*Brano proposto*:
Un punto chiave della
vita fraterna è la liturgia. Il modo con cui viene celebrata, sottolinea p.
Aspiroz, rivela lo stato della comunità. A volte questa è ridotta al minimo,
data la molteplicità delle attività: «È vero che dobbiamo armonizzare i momenti
di preghiera con il lavoro quotidiano, ma questi momenti continuano a essere i
tempi forti della vita spirituale della comunità». Di qui l’interrogativo: la
liturgia è un nutrimento spirituale o si risolve in un espediente in un tempo
minimo per adempiere ad un obbligo? È certamente un tema delicato poiché tocca
la fibra profonda di ciascuno e di tutti; tocca lo stesso rapporto con Dio!… ma
tutte e ciascuna comunità devono parlare del tema e avere il coraggio di
intraprendere i cambiamenti necessari.
Il padre attira
quindi l’attenzione sui ricchi testi dedicati dall’ultimo capitolo generale di
Providence (USA) alla vita contemplativa e domanda: «li abbiamo tradotti nella
vita concreta dei frati? siamo stati capaci di parlarne in comunità?». E
risponde: «alla luce delle visite alle comunità non pare tanto evidente».
VOCAZIONI
E FORMAZIONE
L’ordine domenicano,
ha sottolineato p. Aspiroz, continua a essere benedetto da un’abbondanza di
vocazioni. Ce n’è un buon numero in Africa, Asia-Pacifico e in America latina
dove quasi una quinta parte dei frati professi sono in formazione. In alcuni
luoghi le vocazioni sono più numerose come in Vietnam, nelle Filippine, a
Taiwan, nei Caraibi ecc. mentre sono poche in altri, come in Italia, Francia e
Stati Uniti. Ciò che sorprende è tuttavia un buon numero di vocazioni in
Francia e negli Stati Uniti, e altre vocazioni vengono dal sud del Belgio, dall’Australia,
Giappone, Canada ecc. A queste si possono aggiungere i candidati
dell’Indonesia, Myanmar, Papua Nuova Guinea, Sudan, Singapore.

*Cosa fare*:
Scrivi il seguito del brano sui frati domenicani, partendo subito dopo la sua ultima frase.

*Materiale dato*:
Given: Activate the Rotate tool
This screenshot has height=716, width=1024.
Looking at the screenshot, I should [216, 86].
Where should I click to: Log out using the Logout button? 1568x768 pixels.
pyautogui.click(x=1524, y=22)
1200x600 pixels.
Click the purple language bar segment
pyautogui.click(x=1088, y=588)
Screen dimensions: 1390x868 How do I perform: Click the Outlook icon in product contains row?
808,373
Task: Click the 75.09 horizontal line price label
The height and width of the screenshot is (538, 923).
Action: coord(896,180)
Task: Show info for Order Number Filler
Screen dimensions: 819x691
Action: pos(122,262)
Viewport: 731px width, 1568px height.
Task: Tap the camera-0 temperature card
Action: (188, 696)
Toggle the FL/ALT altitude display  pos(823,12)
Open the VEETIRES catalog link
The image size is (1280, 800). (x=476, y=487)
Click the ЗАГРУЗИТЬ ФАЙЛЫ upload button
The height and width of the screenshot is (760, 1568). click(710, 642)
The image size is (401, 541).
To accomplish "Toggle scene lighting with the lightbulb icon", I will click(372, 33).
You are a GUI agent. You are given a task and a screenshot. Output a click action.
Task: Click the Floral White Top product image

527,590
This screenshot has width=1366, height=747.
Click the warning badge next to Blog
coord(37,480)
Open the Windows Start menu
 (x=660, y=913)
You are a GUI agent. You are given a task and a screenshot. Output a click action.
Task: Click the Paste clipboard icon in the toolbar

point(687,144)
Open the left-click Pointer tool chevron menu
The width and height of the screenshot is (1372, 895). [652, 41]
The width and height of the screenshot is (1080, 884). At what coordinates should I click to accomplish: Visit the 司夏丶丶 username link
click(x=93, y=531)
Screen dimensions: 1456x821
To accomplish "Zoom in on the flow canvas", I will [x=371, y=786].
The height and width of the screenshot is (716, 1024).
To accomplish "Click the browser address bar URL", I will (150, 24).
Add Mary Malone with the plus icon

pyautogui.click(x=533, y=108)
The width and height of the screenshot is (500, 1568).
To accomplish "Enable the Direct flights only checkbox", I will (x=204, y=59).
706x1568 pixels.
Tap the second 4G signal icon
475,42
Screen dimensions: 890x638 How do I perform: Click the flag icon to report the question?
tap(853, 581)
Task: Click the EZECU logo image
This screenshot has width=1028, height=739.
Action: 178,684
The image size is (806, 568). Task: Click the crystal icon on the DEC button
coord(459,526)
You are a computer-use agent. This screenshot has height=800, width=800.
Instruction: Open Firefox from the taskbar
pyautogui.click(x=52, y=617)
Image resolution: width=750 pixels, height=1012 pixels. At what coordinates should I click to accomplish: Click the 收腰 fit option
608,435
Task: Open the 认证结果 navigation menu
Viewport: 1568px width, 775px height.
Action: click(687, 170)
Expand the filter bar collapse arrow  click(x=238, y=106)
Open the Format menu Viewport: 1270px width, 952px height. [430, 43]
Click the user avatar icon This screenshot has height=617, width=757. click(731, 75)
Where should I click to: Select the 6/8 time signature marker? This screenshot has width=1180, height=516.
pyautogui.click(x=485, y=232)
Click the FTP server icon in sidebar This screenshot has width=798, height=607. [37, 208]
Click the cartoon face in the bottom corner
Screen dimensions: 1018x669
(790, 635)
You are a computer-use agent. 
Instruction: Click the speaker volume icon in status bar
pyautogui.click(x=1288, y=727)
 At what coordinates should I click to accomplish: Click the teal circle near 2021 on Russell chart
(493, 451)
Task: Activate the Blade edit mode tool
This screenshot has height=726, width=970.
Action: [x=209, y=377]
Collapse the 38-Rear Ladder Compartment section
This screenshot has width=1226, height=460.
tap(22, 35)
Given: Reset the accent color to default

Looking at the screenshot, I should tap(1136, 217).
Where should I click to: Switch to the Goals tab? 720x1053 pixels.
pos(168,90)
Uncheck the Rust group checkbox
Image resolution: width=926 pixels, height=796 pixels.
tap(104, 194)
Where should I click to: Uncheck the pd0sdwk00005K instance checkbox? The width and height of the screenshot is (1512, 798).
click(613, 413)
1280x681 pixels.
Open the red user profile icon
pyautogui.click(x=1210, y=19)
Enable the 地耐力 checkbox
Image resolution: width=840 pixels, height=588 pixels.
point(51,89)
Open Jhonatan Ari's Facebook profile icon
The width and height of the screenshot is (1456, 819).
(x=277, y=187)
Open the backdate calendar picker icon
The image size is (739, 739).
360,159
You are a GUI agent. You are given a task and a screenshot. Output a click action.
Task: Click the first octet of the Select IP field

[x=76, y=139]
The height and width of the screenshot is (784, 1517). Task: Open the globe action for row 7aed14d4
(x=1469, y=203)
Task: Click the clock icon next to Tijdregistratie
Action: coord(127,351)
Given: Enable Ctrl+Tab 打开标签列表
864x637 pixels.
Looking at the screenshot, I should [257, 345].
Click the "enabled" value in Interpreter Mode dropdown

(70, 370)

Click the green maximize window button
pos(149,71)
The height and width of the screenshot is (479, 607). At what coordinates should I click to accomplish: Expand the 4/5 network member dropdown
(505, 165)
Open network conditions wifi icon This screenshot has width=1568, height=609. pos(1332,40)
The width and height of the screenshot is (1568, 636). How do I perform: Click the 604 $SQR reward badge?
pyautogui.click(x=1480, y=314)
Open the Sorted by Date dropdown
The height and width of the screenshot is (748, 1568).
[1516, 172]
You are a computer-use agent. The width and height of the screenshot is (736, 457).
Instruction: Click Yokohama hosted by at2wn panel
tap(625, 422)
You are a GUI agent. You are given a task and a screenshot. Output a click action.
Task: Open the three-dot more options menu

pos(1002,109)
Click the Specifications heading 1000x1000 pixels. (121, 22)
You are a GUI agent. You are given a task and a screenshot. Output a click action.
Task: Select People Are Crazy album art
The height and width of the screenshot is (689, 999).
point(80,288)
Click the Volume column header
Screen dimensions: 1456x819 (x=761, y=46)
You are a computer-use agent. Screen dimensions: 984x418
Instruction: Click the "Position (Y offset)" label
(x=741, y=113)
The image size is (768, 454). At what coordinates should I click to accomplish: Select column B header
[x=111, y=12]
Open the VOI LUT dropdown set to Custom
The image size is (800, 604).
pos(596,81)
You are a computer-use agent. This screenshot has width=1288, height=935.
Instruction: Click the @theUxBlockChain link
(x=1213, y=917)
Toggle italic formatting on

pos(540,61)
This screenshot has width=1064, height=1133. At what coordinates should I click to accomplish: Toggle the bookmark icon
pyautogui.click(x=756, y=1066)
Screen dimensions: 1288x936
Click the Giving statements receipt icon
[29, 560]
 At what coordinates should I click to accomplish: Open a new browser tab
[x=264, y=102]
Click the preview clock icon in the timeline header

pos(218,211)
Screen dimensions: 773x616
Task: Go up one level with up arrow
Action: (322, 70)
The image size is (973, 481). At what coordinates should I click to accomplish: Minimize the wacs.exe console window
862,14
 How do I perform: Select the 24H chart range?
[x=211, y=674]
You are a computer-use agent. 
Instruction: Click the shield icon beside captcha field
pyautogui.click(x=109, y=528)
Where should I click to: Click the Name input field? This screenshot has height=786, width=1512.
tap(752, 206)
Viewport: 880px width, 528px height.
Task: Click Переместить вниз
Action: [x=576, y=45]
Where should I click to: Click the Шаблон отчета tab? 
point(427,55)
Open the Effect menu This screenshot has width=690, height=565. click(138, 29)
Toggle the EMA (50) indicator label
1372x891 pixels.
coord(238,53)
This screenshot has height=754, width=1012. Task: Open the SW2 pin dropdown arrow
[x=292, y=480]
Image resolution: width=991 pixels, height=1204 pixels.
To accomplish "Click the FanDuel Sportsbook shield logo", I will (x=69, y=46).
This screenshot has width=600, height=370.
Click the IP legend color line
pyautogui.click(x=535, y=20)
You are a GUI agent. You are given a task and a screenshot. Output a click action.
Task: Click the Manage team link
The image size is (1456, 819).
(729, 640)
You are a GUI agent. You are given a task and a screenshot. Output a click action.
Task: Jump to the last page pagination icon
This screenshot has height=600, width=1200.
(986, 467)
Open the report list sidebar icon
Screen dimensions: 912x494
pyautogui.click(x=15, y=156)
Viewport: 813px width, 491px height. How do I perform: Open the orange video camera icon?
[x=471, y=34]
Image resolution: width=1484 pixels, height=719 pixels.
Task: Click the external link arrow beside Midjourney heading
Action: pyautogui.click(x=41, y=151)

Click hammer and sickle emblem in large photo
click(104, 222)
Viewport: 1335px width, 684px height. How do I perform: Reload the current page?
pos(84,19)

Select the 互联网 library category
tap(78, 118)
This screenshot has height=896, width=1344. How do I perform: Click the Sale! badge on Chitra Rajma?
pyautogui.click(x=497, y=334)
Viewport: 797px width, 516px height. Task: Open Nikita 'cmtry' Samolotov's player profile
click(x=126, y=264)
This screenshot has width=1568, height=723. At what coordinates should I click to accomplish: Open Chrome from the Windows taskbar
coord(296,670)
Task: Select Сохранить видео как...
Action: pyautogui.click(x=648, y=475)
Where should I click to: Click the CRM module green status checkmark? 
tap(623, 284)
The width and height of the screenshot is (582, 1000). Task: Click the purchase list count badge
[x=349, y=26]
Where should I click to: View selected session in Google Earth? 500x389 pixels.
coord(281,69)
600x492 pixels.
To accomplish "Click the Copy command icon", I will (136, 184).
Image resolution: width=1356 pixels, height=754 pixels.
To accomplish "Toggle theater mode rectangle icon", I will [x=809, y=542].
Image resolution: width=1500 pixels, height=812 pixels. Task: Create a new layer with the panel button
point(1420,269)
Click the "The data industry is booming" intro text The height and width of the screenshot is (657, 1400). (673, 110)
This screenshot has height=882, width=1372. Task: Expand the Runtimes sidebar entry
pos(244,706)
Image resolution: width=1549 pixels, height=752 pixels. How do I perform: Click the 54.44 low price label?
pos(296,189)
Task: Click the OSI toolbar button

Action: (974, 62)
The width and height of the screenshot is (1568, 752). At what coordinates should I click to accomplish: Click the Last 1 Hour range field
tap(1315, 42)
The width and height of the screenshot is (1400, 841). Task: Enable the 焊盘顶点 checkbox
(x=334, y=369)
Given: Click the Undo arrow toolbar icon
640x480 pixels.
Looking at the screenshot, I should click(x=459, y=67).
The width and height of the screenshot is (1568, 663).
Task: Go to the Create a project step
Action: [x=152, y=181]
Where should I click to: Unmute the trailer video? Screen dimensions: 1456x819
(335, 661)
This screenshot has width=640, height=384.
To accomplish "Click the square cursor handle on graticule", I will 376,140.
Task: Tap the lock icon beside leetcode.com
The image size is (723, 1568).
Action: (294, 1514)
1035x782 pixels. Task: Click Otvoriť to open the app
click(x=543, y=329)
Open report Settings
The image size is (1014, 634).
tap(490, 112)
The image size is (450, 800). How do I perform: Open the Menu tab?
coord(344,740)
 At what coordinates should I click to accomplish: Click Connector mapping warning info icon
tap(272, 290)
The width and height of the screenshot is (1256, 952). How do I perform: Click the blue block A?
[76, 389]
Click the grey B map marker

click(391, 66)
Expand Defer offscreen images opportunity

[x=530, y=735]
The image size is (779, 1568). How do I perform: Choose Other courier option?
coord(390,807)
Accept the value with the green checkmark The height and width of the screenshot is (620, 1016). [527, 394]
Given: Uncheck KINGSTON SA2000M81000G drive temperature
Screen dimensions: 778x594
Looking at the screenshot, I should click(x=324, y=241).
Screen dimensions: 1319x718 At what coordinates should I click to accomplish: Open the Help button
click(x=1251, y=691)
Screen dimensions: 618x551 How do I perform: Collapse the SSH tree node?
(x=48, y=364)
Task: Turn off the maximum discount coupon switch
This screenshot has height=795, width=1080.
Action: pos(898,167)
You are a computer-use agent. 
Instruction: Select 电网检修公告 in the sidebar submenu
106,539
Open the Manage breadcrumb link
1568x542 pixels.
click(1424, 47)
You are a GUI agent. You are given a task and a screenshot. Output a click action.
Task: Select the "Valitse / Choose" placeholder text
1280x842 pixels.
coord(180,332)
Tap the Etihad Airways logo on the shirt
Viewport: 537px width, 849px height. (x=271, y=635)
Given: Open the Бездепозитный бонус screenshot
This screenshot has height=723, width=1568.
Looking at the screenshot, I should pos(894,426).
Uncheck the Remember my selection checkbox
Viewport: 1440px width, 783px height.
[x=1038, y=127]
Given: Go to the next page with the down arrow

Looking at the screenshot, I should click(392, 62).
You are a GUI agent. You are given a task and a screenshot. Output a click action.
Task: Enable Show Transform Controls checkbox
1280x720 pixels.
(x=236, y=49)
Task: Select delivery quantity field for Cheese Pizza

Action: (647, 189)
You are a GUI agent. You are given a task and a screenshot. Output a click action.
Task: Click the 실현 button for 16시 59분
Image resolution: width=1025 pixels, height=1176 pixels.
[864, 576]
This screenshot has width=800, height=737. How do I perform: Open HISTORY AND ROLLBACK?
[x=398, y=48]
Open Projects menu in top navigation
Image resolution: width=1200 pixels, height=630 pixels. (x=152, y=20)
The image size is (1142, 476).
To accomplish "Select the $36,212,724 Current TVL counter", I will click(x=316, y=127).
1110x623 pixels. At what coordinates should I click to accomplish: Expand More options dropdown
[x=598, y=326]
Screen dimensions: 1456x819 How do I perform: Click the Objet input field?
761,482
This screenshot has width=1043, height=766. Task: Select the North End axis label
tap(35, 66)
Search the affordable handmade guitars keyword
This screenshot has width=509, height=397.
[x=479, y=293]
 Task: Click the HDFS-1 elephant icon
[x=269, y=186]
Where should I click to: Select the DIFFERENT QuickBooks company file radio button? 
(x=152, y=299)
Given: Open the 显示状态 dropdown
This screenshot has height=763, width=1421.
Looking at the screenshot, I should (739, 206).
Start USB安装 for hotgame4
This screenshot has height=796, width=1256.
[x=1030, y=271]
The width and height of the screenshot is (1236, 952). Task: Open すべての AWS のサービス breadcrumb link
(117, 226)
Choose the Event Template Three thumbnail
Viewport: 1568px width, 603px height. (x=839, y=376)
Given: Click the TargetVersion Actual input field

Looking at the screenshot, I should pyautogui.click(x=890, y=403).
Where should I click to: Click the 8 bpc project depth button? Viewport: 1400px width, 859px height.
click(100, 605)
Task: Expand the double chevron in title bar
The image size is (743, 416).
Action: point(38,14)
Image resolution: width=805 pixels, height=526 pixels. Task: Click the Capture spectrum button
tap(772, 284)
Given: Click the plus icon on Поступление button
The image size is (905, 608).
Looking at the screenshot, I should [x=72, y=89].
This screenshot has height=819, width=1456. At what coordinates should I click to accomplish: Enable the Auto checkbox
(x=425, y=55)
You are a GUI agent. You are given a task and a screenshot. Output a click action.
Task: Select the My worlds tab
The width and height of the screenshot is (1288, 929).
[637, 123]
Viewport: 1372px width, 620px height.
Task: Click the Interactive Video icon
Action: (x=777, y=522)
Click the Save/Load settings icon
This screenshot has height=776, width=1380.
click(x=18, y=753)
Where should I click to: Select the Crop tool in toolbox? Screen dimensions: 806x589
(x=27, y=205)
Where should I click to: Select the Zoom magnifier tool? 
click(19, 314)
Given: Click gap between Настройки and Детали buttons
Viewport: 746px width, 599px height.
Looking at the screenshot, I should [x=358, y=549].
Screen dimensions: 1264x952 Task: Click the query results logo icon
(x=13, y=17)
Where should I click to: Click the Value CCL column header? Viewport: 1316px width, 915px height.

*Risposta al compito*:
Queste vocazioni,
secondo il padre, sono un segno dell’attrattiva e attualità del carisma
domenicano. Da tanti incontri avuti con aspiranti e novizi egli ha potuto
rilevare che ciò attrae sono alcuni valori fondamentali come la vita fraterna,
la preghiera comune, la tradizione intellettuale e la vita di predicazione.
Ma, si è chiesto,
quali sono i fattori che contribuiscono a una fruttuosa promozione vocazionale?
A suo parere, sono la testimonianza di vita dei frati, la visibilità della vocazione apostolica in determinati luoghi e
la fiducia di ciascun frate nell’invitare altri ad aggiungersi. Ha sottolineato
anche che dove è stato nominato un
promotore vocazionale a tempo pieno vi sono maggiori opportunità di ricevere
dei candidati. Evidentemente, ha precisato, «non è il promotore vocazionale ad
attirare le vocazioni; è lo Spirito Santo che continua a soffiare, ispirare, chiamare… a suscitare
frati predicatori. Da parte nostra, dobbiamo saper preparare il terreno, farci
strumenti di questa ispirazioni, renderci visibili».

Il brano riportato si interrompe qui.